While the metal selectivity of individual metal site subtypes is rather well understood and sometimes predictable on the basis of the amino acid sequence (20, 26), approximately half of the projected ArsR family members do not conform to any of these four metal-binding motifs. For example, one poorly characterized subgroup contains a conserved Met and two conserved Cys, the latter derived from the projected α2 and α5 helices that are predicted to be quite close in the structure but may not bind metal ions directly (7, 27). These include Paracoccus pantotrophus SoxR, the thiosulfate-induced sulfur-oxidizing (sox) operon regulator (28), V. cholerae HyU (7) and Xylella fastidiosa BigR, a regulator implicated biofilm formation (29). Thus, it remains a considerable challenge to unambiguously identify the mode of induction of ArsR sensors that do not precisely conform to one of the four known structural classes on the basis of amino acid sequence alone. In addition, since some ArsR family sensors contain two metal sites, e.g., α3N and α5 (6, 30), a further complication is that one site might can be metalloregulatory while the other site may bind metal ions but in a way that does not mediate allosteric regulation of DNA binding, and is thus nonfunctional (30, 31).
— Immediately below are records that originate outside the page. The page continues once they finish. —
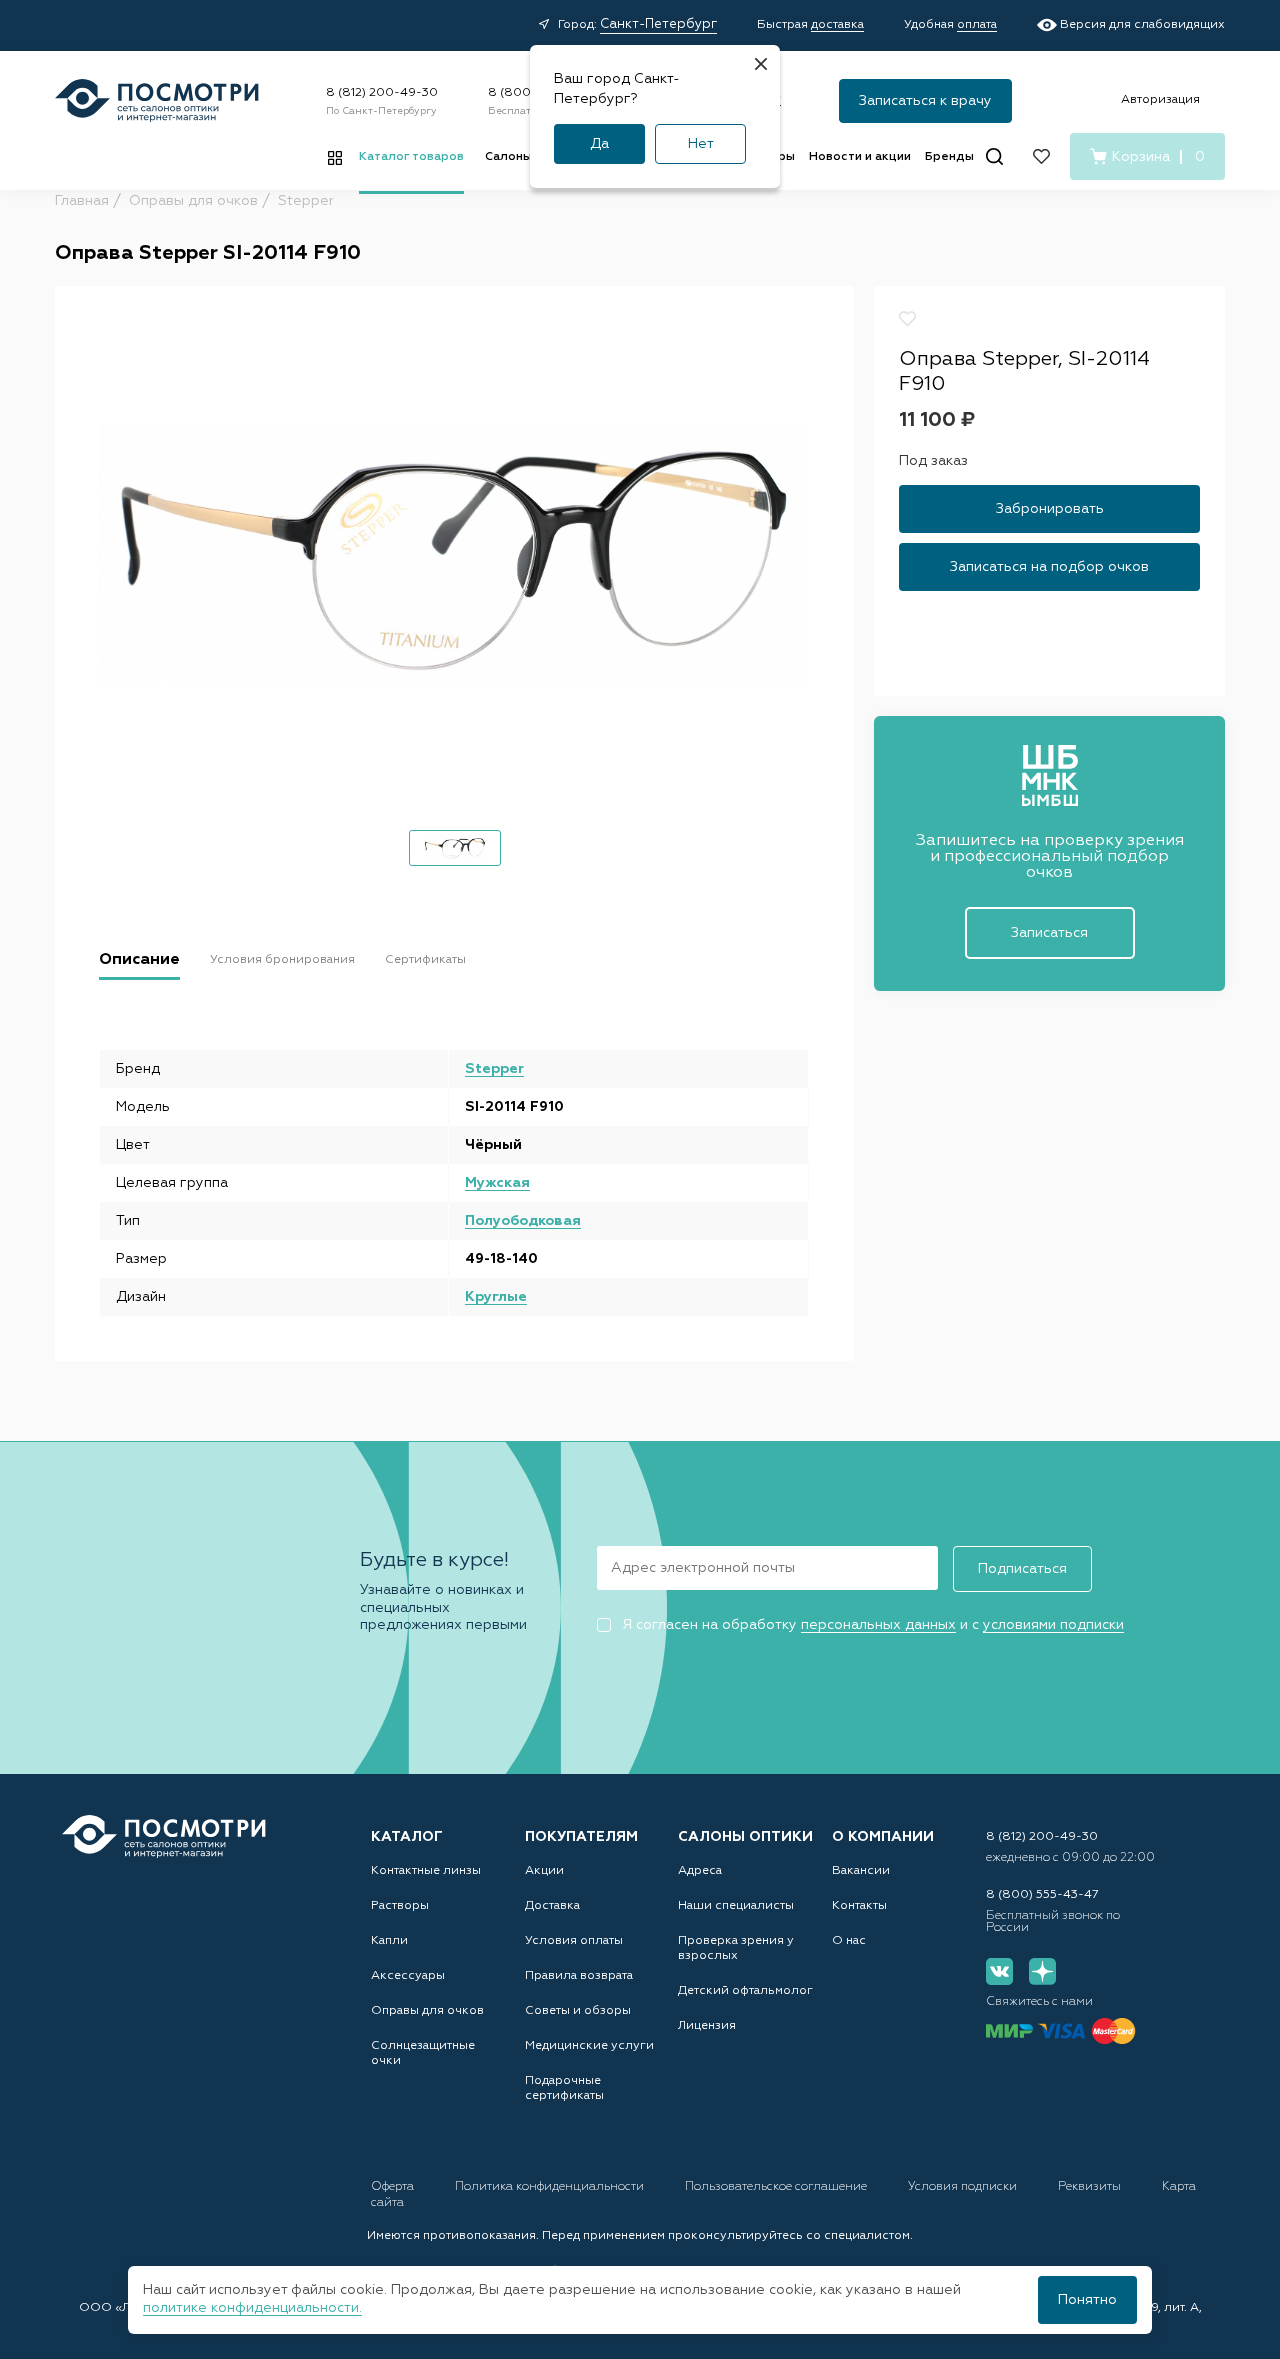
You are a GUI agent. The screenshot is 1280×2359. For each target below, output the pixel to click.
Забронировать (1050, 510)
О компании (883, 1837)
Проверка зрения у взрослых (736, 1948)
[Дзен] (1042, 1971)
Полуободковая (523, 1221)
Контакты (859, 1906)
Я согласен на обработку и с (873, 1625)
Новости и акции (860, 157)
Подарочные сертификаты (564, 2088)
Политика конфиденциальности (551, 2187)
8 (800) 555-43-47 (1042, 1895)
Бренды (949, 157)
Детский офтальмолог (745, 1991)
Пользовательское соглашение (777, 2187)
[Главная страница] (157, 100)
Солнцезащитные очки (423, 2053)
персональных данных (878, 1625)
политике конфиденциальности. (252, 2308)
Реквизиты (1091, 2187)
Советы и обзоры (578, 2011)
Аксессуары (408, 1976)
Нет (701, 144)
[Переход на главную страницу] (164, 1836)
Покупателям (581, 1837)
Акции (544, 1871)
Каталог (407, 1837)
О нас (849, 1941)
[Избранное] (1041, 156)
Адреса (700, 1871)
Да (599, 144)
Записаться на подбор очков (1049, 568)
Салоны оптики (745, 1837)
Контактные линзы (426, 1871)
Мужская (497, 1183)
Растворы (400, 1906)
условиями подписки (1053, 1625)
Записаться (1049, 933)
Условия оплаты (574, 1941)
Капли (389, 1941)
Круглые (496, 1297)
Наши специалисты (736, 1906)
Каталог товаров (411, 157)
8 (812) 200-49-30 (382, 93)
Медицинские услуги (589, 2046)
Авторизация (1160, 100)
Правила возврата (579, 1976)
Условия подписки (964, 2187)
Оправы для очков (427, 2011)
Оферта (394, 2187)
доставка (837, 25)
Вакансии (861, 1871)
Initial biological studies established that an ArsR family repressor, termed BxmR¹, regulated the expression of genes encoding both a heavy metal transporting ATPase, Bxa1¹, as well as an intracellular metallothionein, BmtA¹, in the freshwater cyanobacterium Oscillatoria brevis (32, 33). Oscillatoria spp. produce geosmin and 2-methylisoborneaol which give drinking water a musty or earthy odor and has a major negative economic impact on the catfish aquaculture industry due to absorption in the flesh of the fish (34). Copper sulfate has been extensively used in water purification systems as a copper algaecide (34), and it was subsequently demonstrated that bxa1 expression was inducible by both monovalent (Cu^I/Ag^I) and divalent (Zn^II/Cd^II) ions in O. brevis, a novel property (33). The thiol oxidant diamide is also an inducer of bmtA expression (35). In vitro DNA binding and coupled transcription-translation experiments suggested that metal and diamide stress-induced disassembly of BxmR-operator/promoter complexes was directly responsible for regulation (35, 36).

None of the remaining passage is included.